Logit is the default link function to use when you have no specific reason to choose one of the others. There is a specific technical sense in which use of logit corresponds to minimal assumptions about the relationship between $y$ and $x$ . Suppose that we describe the joint distribution for $x$ and $y$ by giving

the marginal distribution for $x$ , and
the expected value of $x_{i}y$ for each predictor variable $x_{i}$ .

Then the maximum-entropy (most spread-out, diffuse, least concentrated) joint distribution for $x$ and $y$ satisfying the above description has a pdf of form

p\left(x,y\right)=\frac{1}{Z}f(x)\exp\left(\sum_{i=1}^{n}\beta_{i}x_{i}y\right)

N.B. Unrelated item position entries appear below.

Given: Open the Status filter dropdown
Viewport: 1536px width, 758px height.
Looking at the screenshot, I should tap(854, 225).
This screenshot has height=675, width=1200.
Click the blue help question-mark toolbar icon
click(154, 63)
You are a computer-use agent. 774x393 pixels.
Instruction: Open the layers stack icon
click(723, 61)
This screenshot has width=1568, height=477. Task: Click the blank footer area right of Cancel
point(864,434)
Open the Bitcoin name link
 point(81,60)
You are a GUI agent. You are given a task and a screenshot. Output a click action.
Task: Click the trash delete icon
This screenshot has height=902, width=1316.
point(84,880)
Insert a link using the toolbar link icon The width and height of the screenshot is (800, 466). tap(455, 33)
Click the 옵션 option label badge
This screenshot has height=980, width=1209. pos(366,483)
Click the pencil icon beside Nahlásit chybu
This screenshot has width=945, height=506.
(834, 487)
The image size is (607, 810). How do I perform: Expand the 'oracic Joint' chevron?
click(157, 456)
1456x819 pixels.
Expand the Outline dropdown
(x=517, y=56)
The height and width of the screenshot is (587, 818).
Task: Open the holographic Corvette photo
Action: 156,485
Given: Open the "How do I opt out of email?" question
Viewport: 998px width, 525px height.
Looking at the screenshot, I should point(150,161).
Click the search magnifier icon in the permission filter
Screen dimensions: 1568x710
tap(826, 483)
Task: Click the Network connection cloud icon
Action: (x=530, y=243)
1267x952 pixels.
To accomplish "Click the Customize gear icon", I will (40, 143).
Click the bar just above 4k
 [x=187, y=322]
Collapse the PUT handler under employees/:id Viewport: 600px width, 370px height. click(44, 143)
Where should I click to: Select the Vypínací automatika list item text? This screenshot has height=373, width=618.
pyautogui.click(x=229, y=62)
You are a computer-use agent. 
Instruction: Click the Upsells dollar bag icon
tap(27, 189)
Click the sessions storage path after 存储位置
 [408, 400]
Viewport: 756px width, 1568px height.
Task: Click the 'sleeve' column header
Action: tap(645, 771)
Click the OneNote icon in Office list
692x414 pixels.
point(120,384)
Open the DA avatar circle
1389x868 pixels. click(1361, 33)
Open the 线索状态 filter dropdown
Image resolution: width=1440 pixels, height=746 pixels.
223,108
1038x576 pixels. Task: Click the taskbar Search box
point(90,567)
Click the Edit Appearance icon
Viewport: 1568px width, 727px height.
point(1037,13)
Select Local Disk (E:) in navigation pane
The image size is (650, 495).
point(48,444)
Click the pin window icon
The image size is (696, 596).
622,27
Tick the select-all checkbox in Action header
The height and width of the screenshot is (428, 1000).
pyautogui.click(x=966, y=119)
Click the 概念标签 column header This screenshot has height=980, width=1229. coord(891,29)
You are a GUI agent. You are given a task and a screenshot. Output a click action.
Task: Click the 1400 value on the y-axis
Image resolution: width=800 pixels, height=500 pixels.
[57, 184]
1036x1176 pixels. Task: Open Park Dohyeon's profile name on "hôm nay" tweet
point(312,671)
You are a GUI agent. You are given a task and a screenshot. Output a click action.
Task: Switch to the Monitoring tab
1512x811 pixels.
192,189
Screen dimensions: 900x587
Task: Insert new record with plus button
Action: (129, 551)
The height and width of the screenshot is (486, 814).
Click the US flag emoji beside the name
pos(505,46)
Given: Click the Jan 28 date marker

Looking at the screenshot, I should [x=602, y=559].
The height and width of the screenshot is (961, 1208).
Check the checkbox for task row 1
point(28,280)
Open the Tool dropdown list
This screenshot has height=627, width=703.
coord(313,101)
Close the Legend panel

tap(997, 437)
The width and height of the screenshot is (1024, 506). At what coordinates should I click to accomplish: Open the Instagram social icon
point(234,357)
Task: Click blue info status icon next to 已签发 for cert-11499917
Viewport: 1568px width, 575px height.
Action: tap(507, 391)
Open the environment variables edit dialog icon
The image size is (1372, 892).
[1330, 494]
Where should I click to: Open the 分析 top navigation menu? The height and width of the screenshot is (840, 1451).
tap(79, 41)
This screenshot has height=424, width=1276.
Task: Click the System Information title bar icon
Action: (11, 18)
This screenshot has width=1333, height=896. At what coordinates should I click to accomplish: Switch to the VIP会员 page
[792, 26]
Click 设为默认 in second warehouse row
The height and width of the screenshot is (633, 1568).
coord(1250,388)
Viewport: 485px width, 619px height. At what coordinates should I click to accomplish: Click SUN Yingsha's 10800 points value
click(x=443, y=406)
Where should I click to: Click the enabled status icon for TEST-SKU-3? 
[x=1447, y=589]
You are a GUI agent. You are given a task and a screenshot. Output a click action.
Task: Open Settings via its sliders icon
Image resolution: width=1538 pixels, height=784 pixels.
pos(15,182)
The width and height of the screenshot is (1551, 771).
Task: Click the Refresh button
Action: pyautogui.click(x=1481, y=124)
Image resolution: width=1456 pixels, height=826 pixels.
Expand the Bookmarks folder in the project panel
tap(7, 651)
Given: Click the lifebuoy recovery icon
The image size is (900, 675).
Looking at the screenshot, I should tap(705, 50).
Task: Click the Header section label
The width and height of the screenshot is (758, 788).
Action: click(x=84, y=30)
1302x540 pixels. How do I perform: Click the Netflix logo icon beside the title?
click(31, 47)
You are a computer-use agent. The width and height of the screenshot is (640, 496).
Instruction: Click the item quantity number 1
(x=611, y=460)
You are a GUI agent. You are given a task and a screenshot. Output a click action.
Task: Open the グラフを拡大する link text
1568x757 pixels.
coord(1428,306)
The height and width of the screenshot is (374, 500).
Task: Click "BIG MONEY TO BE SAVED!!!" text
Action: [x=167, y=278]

for some function $f$ , coefficient vector $\beta$ and normalizing constant $Z$ . The conditional distribution for $y$ is then

\begin{array}{rcl} p\left(y\mid x\right) & = & \frac{p(x,y)}{p(x,0)+p(x,1)}\\ & = & \frac{\exp\left(\left(x^{\prime}\beta\right)y\right)}{1+\exp\left(x^{\prime}\beta\right)} \end{array}

and so

\begin{array}{rcl} \Pr\left(y=1\mid x\right) & = & \frac{\exp\left(x^{\prime}\beta\right)}{1+\exp\left(x^{\prime}\beta\right)}\\ & = & \text{logit}^{-1}\left(x^{\prime}\beta\right). \end{array}

Cloglog

The complementary log-log link function arises when

y=\begin{cases} 1 & \text{if }z > 0\\ 0 & \text{if }z=0 \end{cases}

where $z$ is a count having a Poisson distribution:

\begin{array}{rcl} z & \sim & \text{Poisson}\left(\lambda\right)\\ \lambda & = & \exp\left(x^{\prime}\beta\right). \end{array}

To see this, let

p=\Pr\left(z > 0\mid x\right).

Then

\begin{array}{rcl} p & = & 1-\text{Poisson}\left(0\mid\lambda\right)\\ & = & 1-\exp\left(-\lambda\right)\\ & = & 1-\exp\left(-\exp\left(x^{\prime}\beta\right)\right) \end{array}

and so

\begin{array}{rcl} \text{cloglog}\left(p\right) & = & \log\left(-\log\left(1-p\right)\right)\\ & = & \log\left(-\log\left(\exp\left(-\exp\left(x^{\prime}\beta\right)\right)\right)\right)\\ & = & x^{\prime}\beta. \end{array}

Conclusion

In summary, here is when to use each of the link functions:

Use probit when you can think of $y$ as obtained by thresholding a normally distributed latent variable.
Use cloglog when $y$ indicates whether a count is nonzero, and the count can be modeled with a Poisson distribution.
Use logit if you have no specific reason to choose some other link function.